Thursday, August 27, 2015

Ode to Mrs. Young

 Writing in a hurry.  Sometimes it works.Using my little laptop,  notebook computer to write in a hurry, not so much but it is part of the whole area of change and I am still adapting, making changes in my home environment and eventually, I will learn to save what I have written every few sentences so that I will not do what I usually do, lose it all, never to be retrieved.

I love being a member of a writing group.  Keeps me on my toes, er, makes me "write" something, at least every two weeks.  In a few weeks, that will change again, and I will adapt again, to the practice of writing more often if only to be prepared for a weekly writing class.  Writing to a prompt, not an easy task.  I want to offer the next suggestion.  Mine would be "write about absolutely nothing".  Worked for Seinfeld. But, alas, today it won't work.  Today, I am prompted by another group member to write about a perfect day, one that can be realized, not one that would be only in one's mind, far from reality.  So, I have spent the past two weeks thinking about this, almost penning that a perfect day would be any day that was free of the humidity that has become an unwelcomed guest for the past weeks and weeks and weeks.  Or so, it would seem.   But, this morning, one that is clear and breezy and dry, oh I love you, dry, I am able to see through the trees, once shrouded in billows of moisturized air, and write on prompt.

It's fairly simple.  A perfect day?  One that would start and end without me having to clean or organize one, single thing.  I don't need Tahiti or Bali.  I just need to get up and not feel compelled.  I just need to get out of bed,  stare out the window and resist the temptation to pick anything other than a cup of coffee. It would be utter perfection, starting with that hour of the day, the day on which I do not wipe the counter and mentally start to list everything I've ever seen on Pinterest for cleaning granite.  I'd revel in the morning sun if only I could keep my hands off a sponge or paper towel.  If I could be so fortunate as to leave the damned broom in its place and not sweep the floor.  Oh, what a day if I could refrain from looking at the sun without thinking, "this would be a killer day to hang out the wash".  My life would be complete on this day if I could leave the bottle of Windex under the sink, the dust cloth in it's tidy holder, the soap dish in the tub, filled with the water it caught underneath it's little rubber thingee that prevents the soap from getting mushy.  Oh, what a day!

This compulsion, to be always at the ready, to be forever the cleanest gal on the block?  Ask Mrs.
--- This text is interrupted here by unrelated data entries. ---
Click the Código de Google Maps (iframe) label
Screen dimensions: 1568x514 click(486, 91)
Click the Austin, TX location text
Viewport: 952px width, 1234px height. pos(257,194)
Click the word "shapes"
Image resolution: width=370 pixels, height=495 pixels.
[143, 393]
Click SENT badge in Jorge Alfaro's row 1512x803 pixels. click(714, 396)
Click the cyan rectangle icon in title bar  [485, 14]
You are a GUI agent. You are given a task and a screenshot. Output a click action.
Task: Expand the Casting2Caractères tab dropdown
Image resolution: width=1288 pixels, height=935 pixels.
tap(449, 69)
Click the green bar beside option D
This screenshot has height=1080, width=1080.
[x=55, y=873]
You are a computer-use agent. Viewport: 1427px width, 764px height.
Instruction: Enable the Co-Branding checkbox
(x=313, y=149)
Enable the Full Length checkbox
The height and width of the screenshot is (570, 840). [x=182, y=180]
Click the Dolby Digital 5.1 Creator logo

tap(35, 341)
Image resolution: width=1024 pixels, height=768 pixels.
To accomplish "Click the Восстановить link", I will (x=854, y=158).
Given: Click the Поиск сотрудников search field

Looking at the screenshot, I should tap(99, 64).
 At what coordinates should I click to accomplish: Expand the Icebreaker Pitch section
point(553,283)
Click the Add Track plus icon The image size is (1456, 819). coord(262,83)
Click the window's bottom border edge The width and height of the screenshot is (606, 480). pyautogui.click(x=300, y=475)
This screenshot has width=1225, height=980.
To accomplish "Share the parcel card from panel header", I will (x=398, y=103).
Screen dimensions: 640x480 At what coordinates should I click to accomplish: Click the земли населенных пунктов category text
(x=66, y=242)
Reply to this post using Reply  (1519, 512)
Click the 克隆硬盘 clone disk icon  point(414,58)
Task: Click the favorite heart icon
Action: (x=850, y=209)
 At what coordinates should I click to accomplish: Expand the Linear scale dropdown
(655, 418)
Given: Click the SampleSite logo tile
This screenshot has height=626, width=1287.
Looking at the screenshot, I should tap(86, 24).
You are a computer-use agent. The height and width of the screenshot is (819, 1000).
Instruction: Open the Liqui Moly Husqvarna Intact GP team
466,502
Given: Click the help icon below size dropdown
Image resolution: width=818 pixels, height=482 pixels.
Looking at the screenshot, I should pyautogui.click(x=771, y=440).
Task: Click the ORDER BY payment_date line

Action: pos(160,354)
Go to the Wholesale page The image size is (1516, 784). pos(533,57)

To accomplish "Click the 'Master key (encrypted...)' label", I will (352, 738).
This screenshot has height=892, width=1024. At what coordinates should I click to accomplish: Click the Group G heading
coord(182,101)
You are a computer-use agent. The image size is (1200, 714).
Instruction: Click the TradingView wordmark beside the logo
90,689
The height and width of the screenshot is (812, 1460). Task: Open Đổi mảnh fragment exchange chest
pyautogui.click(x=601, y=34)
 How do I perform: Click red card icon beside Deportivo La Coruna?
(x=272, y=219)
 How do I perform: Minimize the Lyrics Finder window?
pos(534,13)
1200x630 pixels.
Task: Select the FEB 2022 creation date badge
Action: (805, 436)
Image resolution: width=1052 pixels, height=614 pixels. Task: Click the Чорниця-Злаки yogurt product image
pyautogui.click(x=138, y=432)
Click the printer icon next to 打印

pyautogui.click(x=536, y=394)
Young, the grade school nurse at Hawthorne Public School.  I actually have a lot to thank her for.
Were it not for her, I might never have become a nurse, determined to use my profession to never, ever make anyone feel dirty or unworthy.  I may never have been as aware of the need for good self-esteem and championed it as I believe I have done in my lifetime.  Without her, I  may have had hundreds of perfect days, really perfect days.